Wednesday, February 15, 2006

My Correct Line

This sort of intellectual food fight is just so 2003, but since I am susceptible to this sort of radical-baiting, I had to write into the Stranger Slog about it. One of the knee-jerk responses I got for calling "islamofascism" racist, among other things, was the idea that I am some granola-eating hippie on Capitol Hill. (We have one in Seattle, dear readers.)

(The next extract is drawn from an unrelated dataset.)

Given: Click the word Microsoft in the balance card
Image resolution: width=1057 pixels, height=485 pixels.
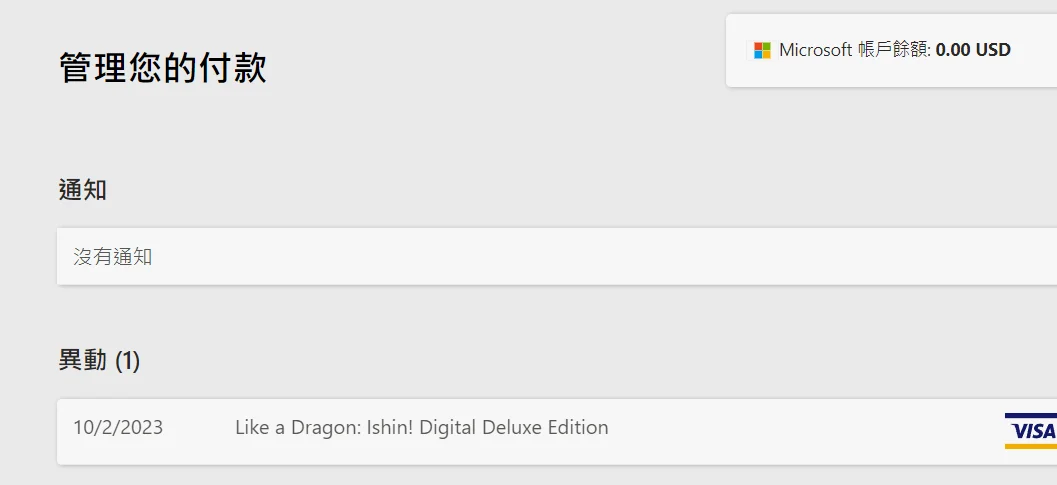Looking at the screenshot, I should pos(816,50).
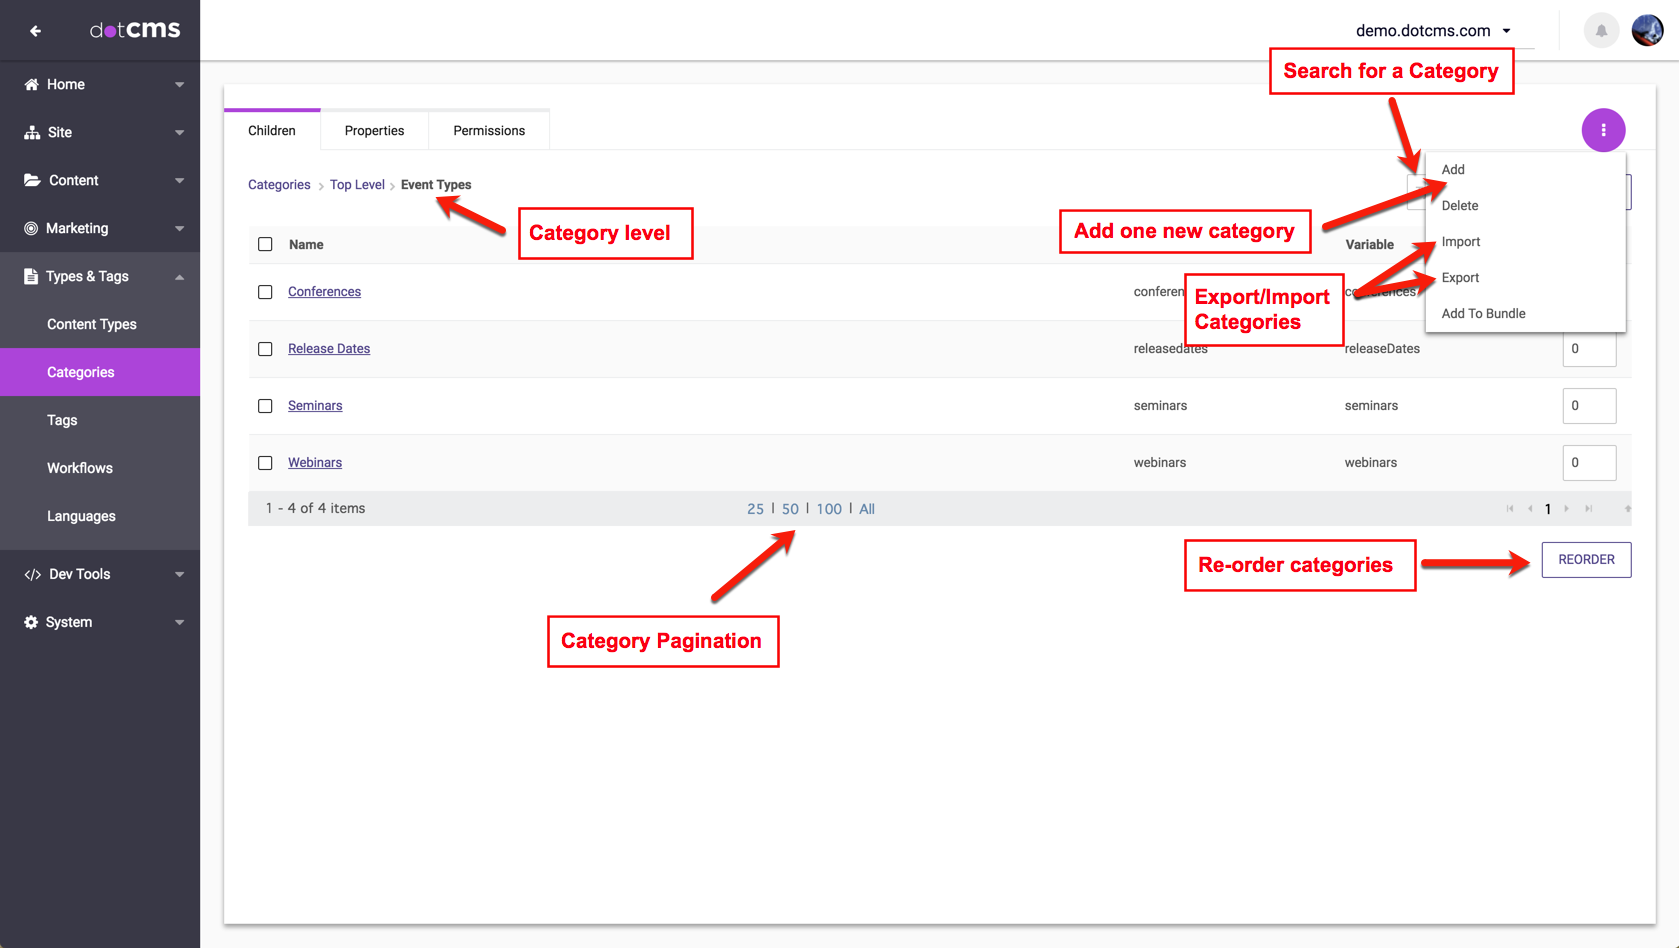Open the demo.dotcms.com site dropdown

[x=1432, y=31]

Leaving aside where one would find such a creature in Seattle these days, my politics--and fashion sense for that matter--are literary and tweedy. I probably share with many neoc0ns and neoneocons (Paul Berman and Christopher Hitchens, for inst.) a fetishization of literature and philosophy as a guide to life. (Ah, but dears, the question is not whether or not one shall fetishize, the question is what do you fetishize! The world is in the trenches!) I would submit that the question--the niceness of distinction--between liberal anti-totalitarianism and neo-conservativism is something that concerns, mostly, literary and mostly male readers, and mostly on the East Coast. I know whereof I speak, since I am a literary intellectual as well and grew up on the other side of the country.

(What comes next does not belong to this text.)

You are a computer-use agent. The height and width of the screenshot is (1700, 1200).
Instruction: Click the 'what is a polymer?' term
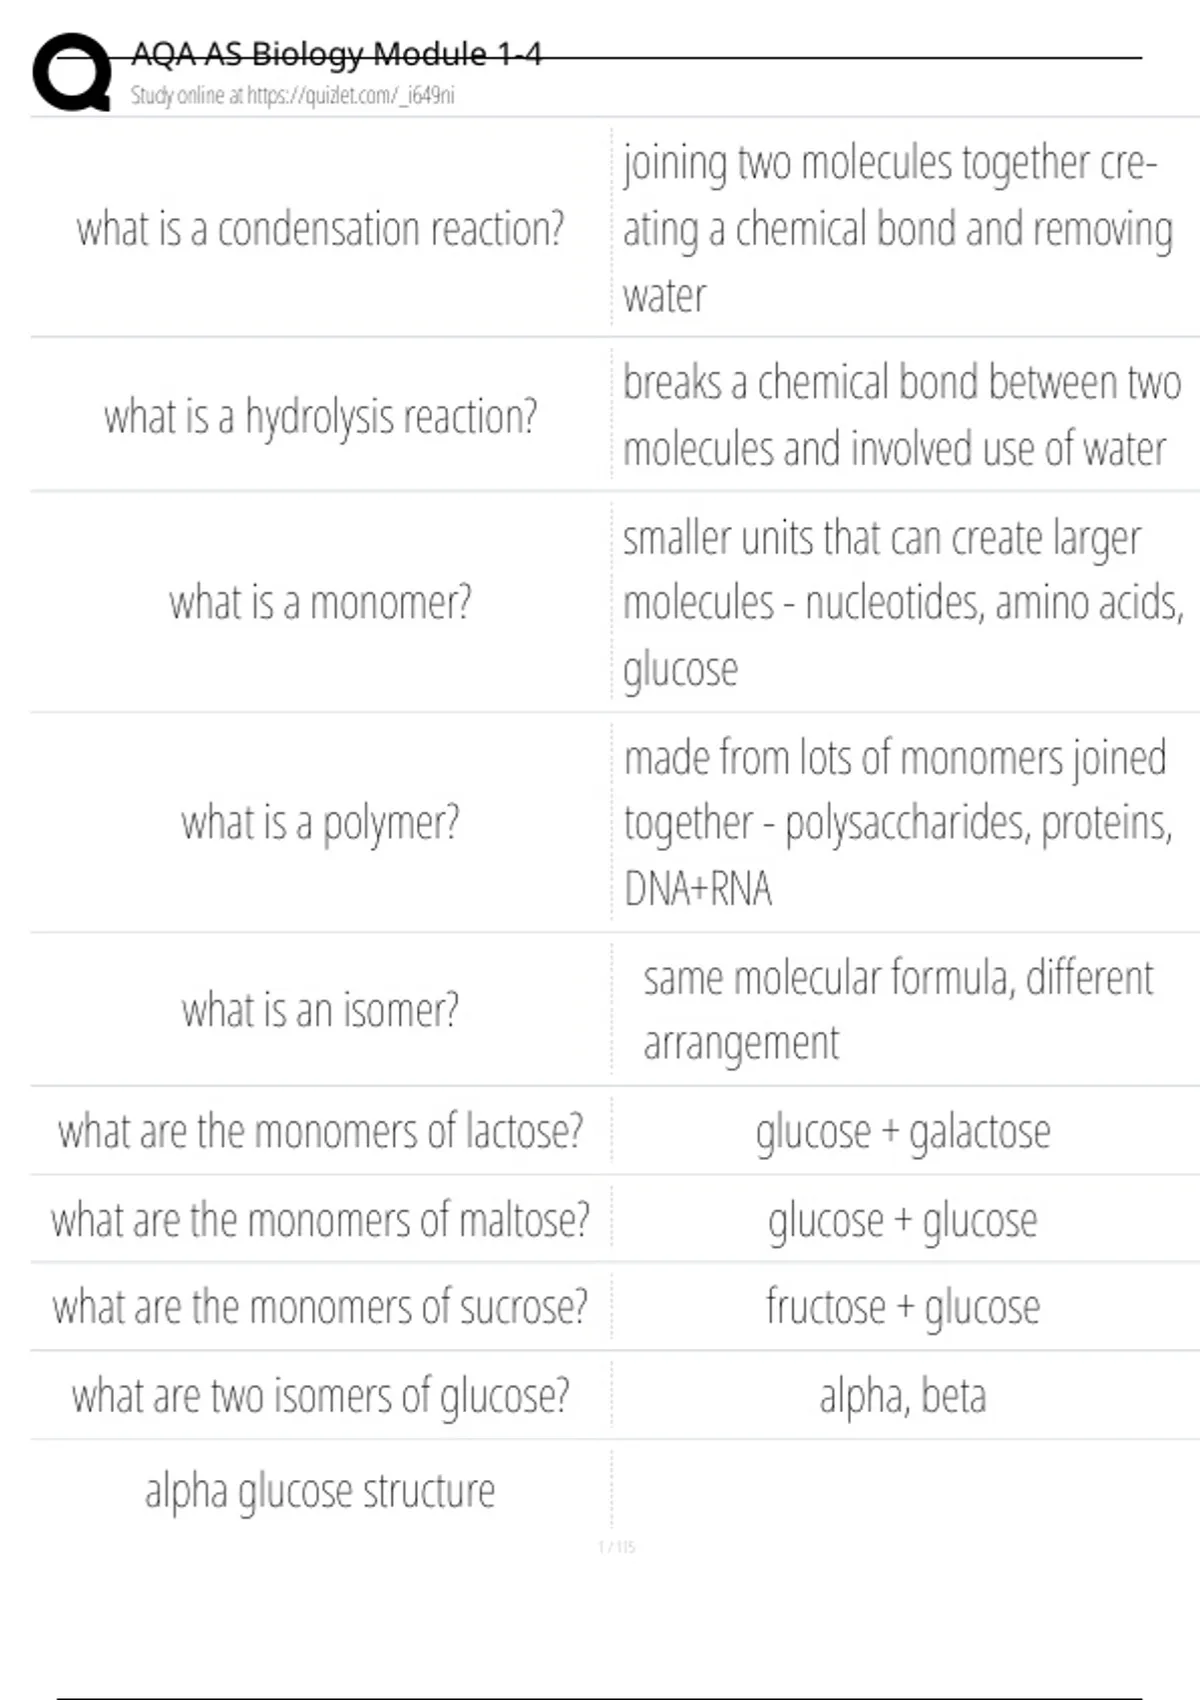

There are many examples of how Savage, and the Stranger, have toed this new line--call it neo-con lite--but most of them will no doubt be arguable, as nice political distinctions usually are. I take the appearance of this musty, and in the light of NSA surveillance, idiotic debate that the commitment to neo-con lite remains. My other term for this kind of this discussion is trying to out-Marx the Marxists. Though nominally opposed to the left, what is this discussion more like than the search for the correct line? Berman wants to find completely acceptable origins for a democratic left, one that never crossed paths with the Weathermen or Palestinian extremism, while Bauwer outdoes him by finding sins in the background of Berman's saints. The fantasy of the correct line is the idea that purity in human action and motives exists. The truth of the matter is politics is--and always will be--about compromise. Compromise always means unlikely, sometimes unsavory bargaining. This means there will be much to do for theorists, but whether it amounts to anything besides blowing their own horn is another thing.